Wegen des Brexits versuchen viele EU-Politiker aber auch, der europäischen Idee neues Leben einzuhauchen. Kommissionspräsidentin Ursula von der Leyen ist mit enormem Elan in ihr Amt gestartet. Der französische Präsident Emmanuel Macron wird nicht müde, für größere Gemeinsamkeit zu werben: "Unser Europa braucht mehr Ehrgeiz!" Und im Europaparlament sitzen seit dem Sommer 60 Prozent neue Abgeordnete, von denen viele den Wunsch nach Veränderung mitbringen.

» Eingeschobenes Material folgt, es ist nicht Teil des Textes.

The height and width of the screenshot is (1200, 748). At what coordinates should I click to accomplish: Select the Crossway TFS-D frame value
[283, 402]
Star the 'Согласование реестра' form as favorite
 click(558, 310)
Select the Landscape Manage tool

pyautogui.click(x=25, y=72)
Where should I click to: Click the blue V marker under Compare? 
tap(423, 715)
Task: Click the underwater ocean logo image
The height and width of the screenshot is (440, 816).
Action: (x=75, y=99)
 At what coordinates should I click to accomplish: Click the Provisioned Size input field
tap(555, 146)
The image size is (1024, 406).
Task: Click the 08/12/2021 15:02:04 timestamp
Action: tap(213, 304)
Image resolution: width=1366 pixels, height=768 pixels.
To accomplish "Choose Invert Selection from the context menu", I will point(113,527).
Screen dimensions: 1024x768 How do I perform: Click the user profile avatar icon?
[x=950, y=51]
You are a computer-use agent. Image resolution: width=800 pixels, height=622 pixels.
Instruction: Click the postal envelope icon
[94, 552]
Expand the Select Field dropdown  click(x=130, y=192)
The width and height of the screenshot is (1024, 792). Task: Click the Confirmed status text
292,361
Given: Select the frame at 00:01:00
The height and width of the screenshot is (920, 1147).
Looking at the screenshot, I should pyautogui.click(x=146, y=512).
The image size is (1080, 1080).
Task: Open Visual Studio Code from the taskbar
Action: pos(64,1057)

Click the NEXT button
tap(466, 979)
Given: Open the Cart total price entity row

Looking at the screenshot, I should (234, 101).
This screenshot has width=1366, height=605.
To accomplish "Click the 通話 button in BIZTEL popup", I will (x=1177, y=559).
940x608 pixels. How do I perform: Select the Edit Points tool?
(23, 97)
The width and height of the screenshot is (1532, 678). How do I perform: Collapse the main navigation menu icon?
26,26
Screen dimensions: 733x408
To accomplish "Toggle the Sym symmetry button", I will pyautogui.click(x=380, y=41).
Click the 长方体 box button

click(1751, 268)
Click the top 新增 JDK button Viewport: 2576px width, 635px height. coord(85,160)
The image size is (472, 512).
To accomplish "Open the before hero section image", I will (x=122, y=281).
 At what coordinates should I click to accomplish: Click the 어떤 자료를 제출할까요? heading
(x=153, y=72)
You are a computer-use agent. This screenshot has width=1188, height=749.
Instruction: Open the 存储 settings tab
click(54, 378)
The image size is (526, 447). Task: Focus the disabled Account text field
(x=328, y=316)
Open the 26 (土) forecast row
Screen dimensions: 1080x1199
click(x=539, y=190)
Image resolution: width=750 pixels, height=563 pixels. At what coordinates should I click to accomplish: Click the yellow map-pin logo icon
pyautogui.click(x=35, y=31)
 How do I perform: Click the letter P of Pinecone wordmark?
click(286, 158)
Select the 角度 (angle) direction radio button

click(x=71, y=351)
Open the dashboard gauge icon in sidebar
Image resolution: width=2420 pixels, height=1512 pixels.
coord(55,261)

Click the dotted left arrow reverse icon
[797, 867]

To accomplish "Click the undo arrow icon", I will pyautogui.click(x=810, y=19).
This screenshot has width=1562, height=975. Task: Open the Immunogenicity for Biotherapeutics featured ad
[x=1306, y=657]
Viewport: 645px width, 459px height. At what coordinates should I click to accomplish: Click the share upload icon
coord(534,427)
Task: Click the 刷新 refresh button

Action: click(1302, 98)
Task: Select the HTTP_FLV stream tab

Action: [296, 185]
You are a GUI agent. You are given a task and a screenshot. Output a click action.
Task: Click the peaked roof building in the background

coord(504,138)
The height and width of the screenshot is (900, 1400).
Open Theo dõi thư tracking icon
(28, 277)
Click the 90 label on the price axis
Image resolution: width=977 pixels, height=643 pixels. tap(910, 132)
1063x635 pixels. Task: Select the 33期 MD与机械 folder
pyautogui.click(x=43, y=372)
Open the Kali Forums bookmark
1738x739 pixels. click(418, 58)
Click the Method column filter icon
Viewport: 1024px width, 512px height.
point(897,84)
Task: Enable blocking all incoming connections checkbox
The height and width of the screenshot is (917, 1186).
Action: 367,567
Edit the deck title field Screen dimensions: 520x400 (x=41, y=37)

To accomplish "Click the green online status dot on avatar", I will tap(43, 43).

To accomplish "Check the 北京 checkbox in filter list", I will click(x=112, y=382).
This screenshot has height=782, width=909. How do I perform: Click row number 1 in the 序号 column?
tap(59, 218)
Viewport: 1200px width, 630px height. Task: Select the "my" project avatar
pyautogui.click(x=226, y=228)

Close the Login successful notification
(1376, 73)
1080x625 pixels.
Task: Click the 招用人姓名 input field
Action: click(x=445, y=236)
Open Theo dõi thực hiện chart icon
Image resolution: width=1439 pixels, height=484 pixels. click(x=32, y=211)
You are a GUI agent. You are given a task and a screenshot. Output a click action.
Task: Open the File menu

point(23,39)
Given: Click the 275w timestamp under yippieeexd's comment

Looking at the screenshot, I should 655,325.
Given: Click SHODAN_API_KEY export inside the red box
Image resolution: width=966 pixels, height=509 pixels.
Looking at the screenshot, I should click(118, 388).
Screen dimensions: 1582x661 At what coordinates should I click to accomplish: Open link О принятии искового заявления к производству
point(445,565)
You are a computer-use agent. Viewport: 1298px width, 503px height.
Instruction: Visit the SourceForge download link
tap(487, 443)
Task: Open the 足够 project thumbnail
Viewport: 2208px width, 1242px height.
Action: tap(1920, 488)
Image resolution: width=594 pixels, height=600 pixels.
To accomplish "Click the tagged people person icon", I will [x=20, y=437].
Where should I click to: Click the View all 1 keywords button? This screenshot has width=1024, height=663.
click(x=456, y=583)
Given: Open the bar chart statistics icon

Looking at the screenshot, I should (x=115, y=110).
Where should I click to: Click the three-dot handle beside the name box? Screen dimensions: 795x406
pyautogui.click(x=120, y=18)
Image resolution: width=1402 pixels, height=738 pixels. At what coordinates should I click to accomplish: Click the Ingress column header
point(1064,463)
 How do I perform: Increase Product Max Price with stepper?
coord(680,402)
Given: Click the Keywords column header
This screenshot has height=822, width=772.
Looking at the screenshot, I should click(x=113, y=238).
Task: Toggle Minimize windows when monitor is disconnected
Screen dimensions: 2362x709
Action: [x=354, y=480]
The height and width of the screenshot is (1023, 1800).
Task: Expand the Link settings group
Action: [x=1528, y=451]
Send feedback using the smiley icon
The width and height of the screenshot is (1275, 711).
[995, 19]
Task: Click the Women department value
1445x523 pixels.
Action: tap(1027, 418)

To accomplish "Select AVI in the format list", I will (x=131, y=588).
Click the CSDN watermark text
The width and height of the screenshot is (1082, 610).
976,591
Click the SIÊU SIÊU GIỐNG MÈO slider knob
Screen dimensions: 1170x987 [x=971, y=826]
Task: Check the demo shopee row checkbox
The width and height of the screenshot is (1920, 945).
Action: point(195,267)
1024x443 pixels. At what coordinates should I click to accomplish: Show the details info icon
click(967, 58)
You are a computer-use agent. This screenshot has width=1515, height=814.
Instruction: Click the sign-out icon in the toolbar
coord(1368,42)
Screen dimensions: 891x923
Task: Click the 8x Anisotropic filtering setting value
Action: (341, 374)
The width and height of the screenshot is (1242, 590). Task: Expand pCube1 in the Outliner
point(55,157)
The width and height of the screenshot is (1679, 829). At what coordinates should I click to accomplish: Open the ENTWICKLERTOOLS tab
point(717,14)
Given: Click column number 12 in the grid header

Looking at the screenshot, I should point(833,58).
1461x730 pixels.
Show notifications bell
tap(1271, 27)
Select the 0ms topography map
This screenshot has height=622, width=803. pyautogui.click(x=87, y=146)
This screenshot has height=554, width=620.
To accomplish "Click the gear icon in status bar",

Die meisten Parlamentarier wollen sich nicht mit weniger Europa zufriedengeben. Sie rechnen gerne vor, dass allein der gemeinsame Markt den reichen Mitgliedsstaaten viel mehr einbringt, als der EU-Beitrag diese Länder kostet. Frieden, Freiheit, Demokratie, soziale und innere Sicherheit seien sowieso unbezahlbar. Diese Abgeordneten müssen einem EU-Haushalt zustimmen, damit er in Kraft treten kann. Sie fordern mehr Geld als selbst Michels abgelehnter Vorschlag vorsah. Neben dem Range Rover und einem Opel müssten dann womöglich noch ein paar schicke E-Bikes ins Schaufenster.